Seeking designs for a capabilities-based multi-user system

Jonathan S. Shapiro shap@eros-os.org
Sun, 23 Jul 2000 12:59:48 -0400


Steven: Welcome.

> If I can loosely summarize for the pop-science
> audience, a capability is sort of like a combination of:
>
>      a promise of some programmatic service or information
>      a digital signature that identifies and verifies it
>      a URL (effectively) pointing to the object that can provide the
service

I think that "pop-science" descriptions are very valuable, because most of
the people who read these lists don't know the subject matter already. That
said, it's important that the "easy" definitions don't get people misled. I
think that yours run this risk, but I like the idea and I want to suggest an
alternative approach.

First, an error. A capability conveys no promise of any programmatic service
or information. What a capability conveys is the right to *request* a
service or a piece of information. It cannot guarantee that the program
being called is correct, nor that it will respond with a good answer, nor
even that it will respond at all. Capabilities promise *access*, not
*correctness*.  My suggestion is just to eliminate this from your
definition.

Second, capabilities are not built on digital signatures. E-speak
capabilities (if I have understood Alan correctly) do use signatures. E,
EROS, and KeyKOS do not. I think a better way to say this is to say
something like:

    Capabilities are protected. You cannot "make
    them up", and you cannot change them.

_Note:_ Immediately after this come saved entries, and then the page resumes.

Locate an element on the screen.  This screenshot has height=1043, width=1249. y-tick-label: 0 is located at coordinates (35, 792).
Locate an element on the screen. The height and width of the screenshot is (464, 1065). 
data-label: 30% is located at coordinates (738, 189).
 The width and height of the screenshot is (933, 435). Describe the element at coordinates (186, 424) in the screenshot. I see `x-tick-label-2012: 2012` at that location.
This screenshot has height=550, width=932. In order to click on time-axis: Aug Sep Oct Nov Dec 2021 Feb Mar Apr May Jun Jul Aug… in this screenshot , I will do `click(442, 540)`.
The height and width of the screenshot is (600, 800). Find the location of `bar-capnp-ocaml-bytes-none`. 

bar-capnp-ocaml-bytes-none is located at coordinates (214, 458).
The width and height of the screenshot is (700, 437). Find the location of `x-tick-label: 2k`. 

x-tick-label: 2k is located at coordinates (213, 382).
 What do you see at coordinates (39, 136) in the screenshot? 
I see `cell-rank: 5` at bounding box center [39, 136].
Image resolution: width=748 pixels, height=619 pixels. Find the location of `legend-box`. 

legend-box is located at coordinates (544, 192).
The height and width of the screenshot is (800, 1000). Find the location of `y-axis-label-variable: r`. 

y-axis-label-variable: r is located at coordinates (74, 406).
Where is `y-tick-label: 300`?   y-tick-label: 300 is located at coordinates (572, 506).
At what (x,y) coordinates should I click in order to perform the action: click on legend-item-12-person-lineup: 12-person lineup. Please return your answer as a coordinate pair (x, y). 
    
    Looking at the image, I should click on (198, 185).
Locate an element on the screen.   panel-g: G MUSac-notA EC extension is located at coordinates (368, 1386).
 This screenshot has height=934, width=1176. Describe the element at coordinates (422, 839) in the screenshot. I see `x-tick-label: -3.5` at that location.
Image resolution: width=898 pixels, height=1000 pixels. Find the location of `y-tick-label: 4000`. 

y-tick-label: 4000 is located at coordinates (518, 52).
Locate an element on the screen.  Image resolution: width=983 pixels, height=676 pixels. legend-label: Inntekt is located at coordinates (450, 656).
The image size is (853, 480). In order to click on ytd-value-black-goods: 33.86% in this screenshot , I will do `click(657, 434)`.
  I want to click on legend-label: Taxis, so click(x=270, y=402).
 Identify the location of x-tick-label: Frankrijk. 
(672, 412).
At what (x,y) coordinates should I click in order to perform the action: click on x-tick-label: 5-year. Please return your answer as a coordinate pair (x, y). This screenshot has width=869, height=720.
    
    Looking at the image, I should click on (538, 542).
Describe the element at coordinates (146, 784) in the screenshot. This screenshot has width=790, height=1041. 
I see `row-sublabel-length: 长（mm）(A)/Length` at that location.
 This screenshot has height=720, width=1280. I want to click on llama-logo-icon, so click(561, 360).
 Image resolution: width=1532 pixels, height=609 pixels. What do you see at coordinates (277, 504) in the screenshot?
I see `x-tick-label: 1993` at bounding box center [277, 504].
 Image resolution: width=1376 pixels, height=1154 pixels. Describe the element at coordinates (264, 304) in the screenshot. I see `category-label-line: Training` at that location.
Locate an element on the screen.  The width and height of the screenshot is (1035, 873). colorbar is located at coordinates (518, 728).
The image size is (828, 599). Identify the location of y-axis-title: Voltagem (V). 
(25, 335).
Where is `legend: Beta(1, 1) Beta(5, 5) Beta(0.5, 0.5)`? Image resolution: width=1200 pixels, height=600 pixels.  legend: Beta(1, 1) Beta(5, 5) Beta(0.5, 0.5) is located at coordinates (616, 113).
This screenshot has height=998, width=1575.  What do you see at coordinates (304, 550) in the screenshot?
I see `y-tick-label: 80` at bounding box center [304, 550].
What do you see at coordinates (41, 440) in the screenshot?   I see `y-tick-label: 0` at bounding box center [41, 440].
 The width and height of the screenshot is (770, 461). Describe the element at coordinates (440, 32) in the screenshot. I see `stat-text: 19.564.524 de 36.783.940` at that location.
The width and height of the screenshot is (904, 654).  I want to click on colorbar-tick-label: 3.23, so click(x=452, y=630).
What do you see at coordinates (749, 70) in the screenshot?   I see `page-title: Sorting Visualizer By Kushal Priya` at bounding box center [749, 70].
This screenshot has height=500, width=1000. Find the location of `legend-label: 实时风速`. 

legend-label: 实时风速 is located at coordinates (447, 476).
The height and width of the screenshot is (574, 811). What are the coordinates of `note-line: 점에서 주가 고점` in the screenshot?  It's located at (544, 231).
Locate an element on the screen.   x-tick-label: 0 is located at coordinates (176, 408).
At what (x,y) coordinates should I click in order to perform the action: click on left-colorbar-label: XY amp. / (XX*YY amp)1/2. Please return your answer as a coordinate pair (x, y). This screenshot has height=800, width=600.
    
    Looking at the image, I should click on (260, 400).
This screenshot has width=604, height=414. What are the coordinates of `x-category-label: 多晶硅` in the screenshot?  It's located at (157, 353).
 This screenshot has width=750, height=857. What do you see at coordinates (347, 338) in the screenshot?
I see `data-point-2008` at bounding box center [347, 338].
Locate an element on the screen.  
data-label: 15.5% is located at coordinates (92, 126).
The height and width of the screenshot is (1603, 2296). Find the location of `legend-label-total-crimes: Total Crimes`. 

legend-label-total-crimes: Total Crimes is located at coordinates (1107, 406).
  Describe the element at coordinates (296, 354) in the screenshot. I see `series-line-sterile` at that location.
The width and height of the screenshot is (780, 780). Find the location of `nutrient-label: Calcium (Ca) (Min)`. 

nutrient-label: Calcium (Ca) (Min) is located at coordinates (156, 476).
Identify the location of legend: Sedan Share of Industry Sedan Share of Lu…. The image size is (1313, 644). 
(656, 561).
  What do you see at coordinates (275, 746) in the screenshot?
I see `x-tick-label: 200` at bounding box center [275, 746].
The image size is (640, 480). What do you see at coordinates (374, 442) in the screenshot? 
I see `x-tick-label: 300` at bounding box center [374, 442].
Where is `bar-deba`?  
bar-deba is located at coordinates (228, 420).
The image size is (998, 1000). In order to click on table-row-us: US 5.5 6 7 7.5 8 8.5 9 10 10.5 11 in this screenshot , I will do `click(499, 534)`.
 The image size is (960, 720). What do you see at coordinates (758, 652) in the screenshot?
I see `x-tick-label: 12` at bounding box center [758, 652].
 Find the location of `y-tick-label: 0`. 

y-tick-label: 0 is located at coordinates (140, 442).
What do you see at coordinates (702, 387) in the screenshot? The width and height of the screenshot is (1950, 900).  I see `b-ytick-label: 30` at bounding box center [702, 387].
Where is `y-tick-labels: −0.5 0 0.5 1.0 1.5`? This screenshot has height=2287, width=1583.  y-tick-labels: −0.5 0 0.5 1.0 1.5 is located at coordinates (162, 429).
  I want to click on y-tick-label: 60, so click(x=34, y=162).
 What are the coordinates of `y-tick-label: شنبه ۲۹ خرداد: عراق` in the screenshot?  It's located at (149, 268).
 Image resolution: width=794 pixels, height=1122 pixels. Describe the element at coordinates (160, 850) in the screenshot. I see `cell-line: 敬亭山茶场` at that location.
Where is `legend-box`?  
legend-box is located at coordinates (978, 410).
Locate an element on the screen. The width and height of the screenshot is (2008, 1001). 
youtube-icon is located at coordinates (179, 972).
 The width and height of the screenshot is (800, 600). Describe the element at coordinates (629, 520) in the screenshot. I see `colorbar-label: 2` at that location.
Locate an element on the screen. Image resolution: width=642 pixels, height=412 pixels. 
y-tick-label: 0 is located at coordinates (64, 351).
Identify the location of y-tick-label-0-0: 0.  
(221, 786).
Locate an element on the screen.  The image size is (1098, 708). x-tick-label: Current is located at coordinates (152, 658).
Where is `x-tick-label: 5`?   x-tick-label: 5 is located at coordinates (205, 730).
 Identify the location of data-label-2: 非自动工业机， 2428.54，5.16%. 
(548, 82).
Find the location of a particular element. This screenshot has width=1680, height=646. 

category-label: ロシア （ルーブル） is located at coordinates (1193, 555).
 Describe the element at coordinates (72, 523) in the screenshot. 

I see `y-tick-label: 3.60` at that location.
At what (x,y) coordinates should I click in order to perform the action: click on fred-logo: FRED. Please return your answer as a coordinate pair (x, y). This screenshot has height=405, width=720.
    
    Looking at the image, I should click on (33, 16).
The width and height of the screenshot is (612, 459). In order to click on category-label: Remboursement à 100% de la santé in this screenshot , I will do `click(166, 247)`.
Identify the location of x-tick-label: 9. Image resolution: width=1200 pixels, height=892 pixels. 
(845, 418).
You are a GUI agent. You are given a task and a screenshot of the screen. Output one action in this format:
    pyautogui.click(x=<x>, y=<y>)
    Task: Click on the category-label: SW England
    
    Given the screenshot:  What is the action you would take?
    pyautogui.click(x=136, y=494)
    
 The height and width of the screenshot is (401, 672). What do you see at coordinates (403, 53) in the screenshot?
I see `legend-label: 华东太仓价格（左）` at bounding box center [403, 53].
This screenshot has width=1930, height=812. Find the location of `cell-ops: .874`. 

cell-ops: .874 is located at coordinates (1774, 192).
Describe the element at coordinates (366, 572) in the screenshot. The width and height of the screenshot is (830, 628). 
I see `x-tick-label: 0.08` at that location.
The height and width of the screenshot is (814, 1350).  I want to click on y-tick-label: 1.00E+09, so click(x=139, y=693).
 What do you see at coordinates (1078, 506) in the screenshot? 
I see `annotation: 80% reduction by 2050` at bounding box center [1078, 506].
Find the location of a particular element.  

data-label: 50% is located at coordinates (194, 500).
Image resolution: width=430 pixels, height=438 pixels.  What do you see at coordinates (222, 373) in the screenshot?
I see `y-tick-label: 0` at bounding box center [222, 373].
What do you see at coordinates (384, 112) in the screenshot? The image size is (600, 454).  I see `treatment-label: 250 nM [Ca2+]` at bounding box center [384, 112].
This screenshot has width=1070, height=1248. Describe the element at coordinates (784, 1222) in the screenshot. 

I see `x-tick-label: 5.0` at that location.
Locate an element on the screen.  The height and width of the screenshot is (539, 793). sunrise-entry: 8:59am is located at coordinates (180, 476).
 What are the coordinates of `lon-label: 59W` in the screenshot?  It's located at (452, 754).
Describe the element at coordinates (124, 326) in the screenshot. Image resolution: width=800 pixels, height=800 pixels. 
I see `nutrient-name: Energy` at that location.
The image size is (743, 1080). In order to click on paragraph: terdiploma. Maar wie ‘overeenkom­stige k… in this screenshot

You can then say that different systems enforce this in different ways; some
by digital signatures, others by "pointer safe languages" and still others
by partitioning.

Finally, I think that you definitely don't want to describe a capability as
a URL. If anything, it's the other way around -- a URL is a very bad
approximation to a capability (because in general it isn't protected, from
modification but see below). Perhaps a better way to say this is to say:

    a capability names an object or service

You can, if you wish, say that cryptographic capabilities can be encoded in
URL's. Check out the droplets work by Tyler Close and the encoding of object
references in Lotus Notes.

> ... one thing I'm still shallow on is how you'd use
> them in practice, how you'd design the implementation of a system
> using capabilities.

I think the answers are different for programming languages than they are
for operating systems. We have some reasonable examples of programming
languages that are pointer safe. MarkM, Alan, Norm and I have been debating
type systems in the last few weeks, but in a larger sense we are all pretty
much on the same page.

In the operating system context, this is one of the areas that I hope to be
working on.

I also think (and I hope MarkM and some others will chime in on this) that
multiuser stuff is approximately where the boundary starts between what I
think of as safe pointers and what I think of as operating systems. At the
boundary we may need to invent some new technologies.

>      Has anybody coded, designed or done any brainstorming on how
> you'd do something like this?  I'd really be interested in reading it.

Can somebody point him to papers on Habitat and/or the work at Communities?